Atrial natriuretic peptide (ANP) has previously been suggested to inhibit the production of NO in LPS-activated primary macrophages. The aim of the present study was 1) to examine whether ANP elicits this effect also on macrophage cell lines (RAW 264.7, J774), 2) to elucidate whether ANP is the only natriuretic peptide (NP) inhibiting NO synthesis, 3) to look for the expression of natriuretic peptide receptors (NPR) on macrophages, 4) to consequently determine the type of receptor mediating the ANP effect and 5) to obtain first information on the underlying mechanism. Whereas ANP dose dependently (10(-6)-10(-8) M) inhibited NO synthesis (measured as nitrite accumulation, 20h) in all four types of macrophages (bone marrow derived and peritoneal macrophages; RAW 264.7 and J774), urodilatin and atriopeptin I displayed only a weak effect restricted to the highest concentration (10(-6) M) employed. Importantly, C-type natriuretic peptide (CNP) showed no NO-inhibitory effect. The lack of effect of CNP was shown not to be due to its lower stability or its missing receptor. Macrophages were shown to express all three natriuretic peptide receptors (NPR-A, NPR-B, NPR-C) using RT-PCR technique. Furthermore, two types of NPR-B seem to be present in macrophages.
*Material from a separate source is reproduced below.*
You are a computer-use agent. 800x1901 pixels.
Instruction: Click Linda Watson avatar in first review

The effect of ANP was mediated via the guanylate cyclase coupled NPR-A as shown by experiments employing stable cGMP analogs, the NPR-A antagonist HS-142-1, LY-83583, a cGMP inhibitor as well as C-ANF, a specific ligand of the NPR-C. Reduction of nitrite accumulation by ANP was highest when added simultaneously with LPS and abolished when added 12 h after LPS stimulation. In summary, ANP was shown to inhibit NO production of LPS-activated macrophages via cGMP.